#### YOUR ASSIGNMENT:
Your response must be the entire set of entries, reproduced word for word.

(Source records)
--------------------

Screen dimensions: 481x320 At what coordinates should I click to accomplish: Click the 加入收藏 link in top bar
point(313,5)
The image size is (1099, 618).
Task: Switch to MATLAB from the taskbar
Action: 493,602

--------------------

#### SOLUTION:
Screen dimensions: 481x320 At what coordinates should I click to accomplish: Click the 加入收藏 link in top bar
point(313,5)
The image size is (1099, 618).
Task: Switch to MATLAB from the taskbar
Action: 493,602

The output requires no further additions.